• _Stored data_:

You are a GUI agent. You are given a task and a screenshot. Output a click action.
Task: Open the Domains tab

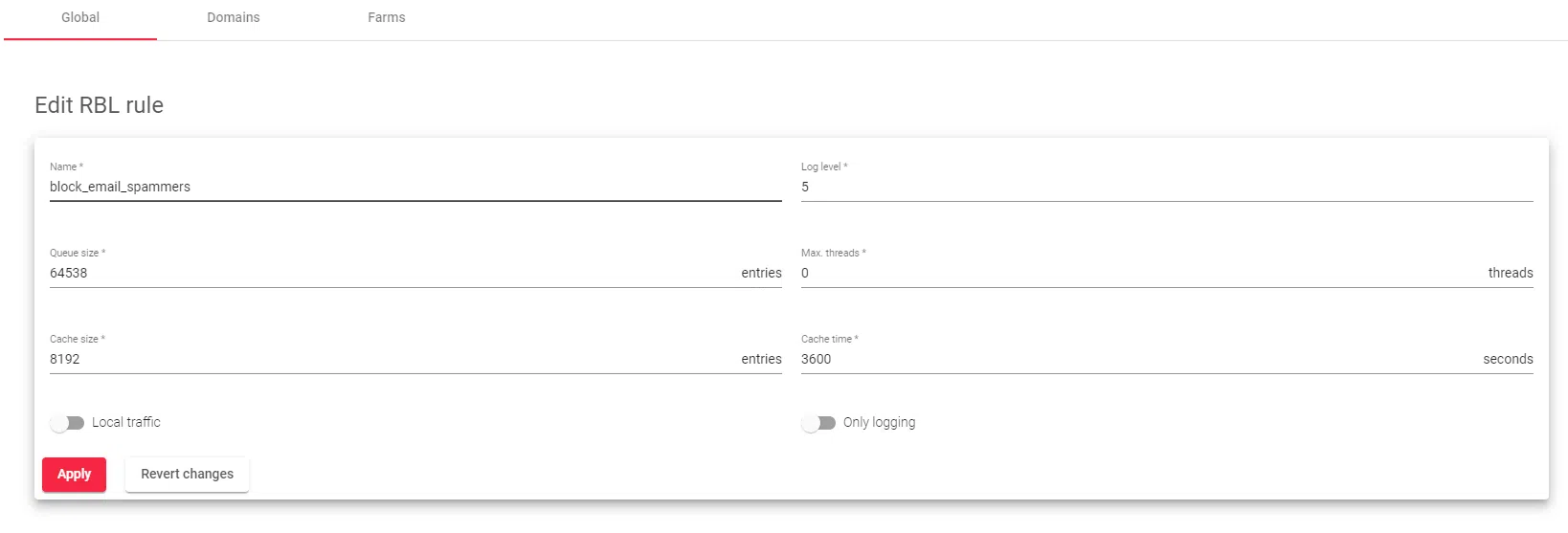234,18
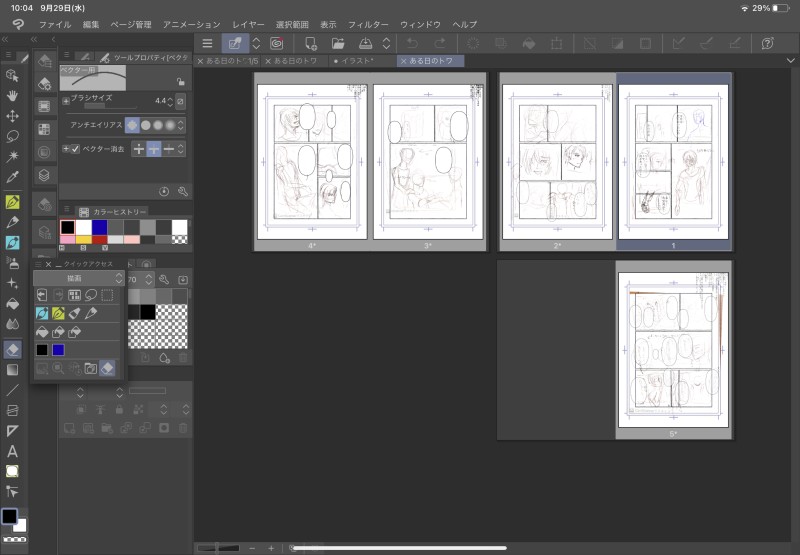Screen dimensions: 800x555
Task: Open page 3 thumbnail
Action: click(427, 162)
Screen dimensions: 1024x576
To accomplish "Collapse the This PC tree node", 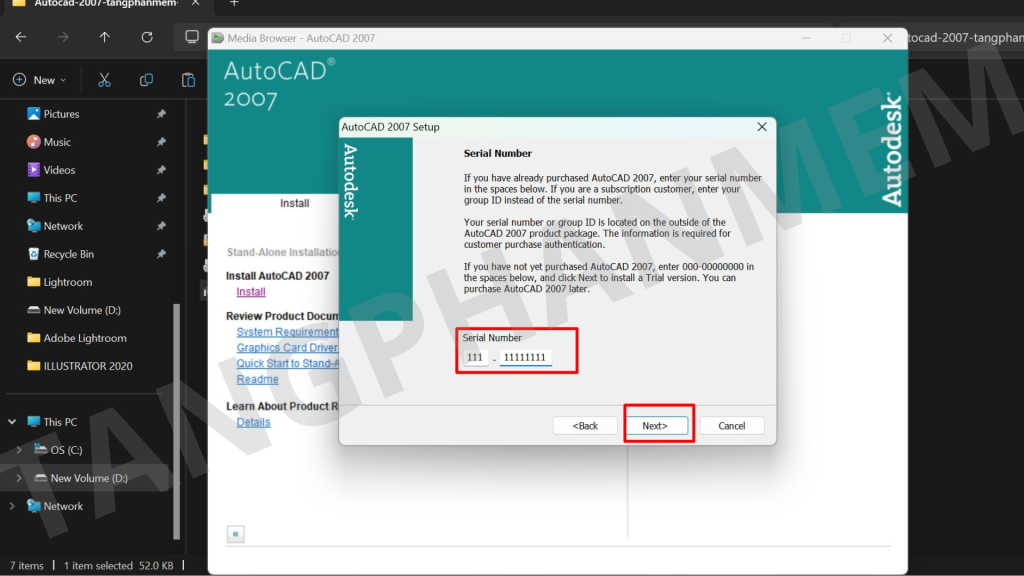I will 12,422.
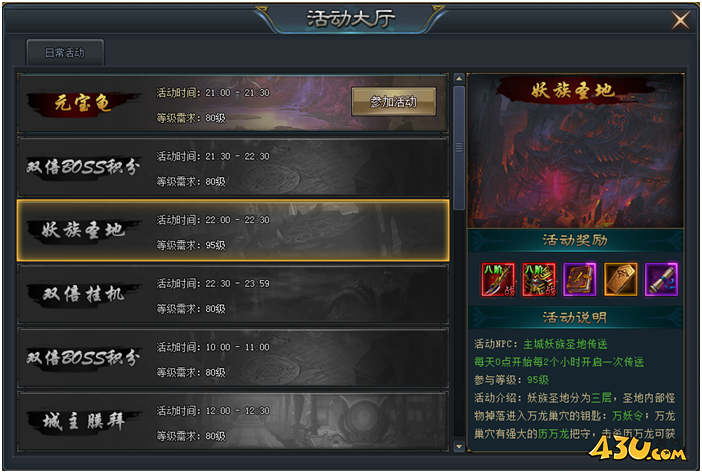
--
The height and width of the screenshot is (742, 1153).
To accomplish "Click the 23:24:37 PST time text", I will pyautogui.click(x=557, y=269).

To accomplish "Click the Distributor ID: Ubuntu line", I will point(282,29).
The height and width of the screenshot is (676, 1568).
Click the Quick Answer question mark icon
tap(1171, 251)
==
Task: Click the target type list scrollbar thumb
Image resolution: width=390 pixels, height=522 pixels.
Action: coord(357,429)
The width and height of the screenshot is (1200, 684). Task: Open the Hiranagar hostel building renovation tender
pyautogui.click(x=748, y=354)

• _Problem_: Reproduce the data above exactly, but only from the line containing "You are a GUI" through the line containing "Screen dimensions: 1024x576"; skip the pictures.

• _Answer section_:
You are a GUI agent. You are given a task and a screenshot. Output a click action.
Task: Open the Domains tab

234,18
Screen dimensions: 800x555
Task: Open page 3 thumbnail
Action: click(427, 162)
Screen dimensions: 1024x576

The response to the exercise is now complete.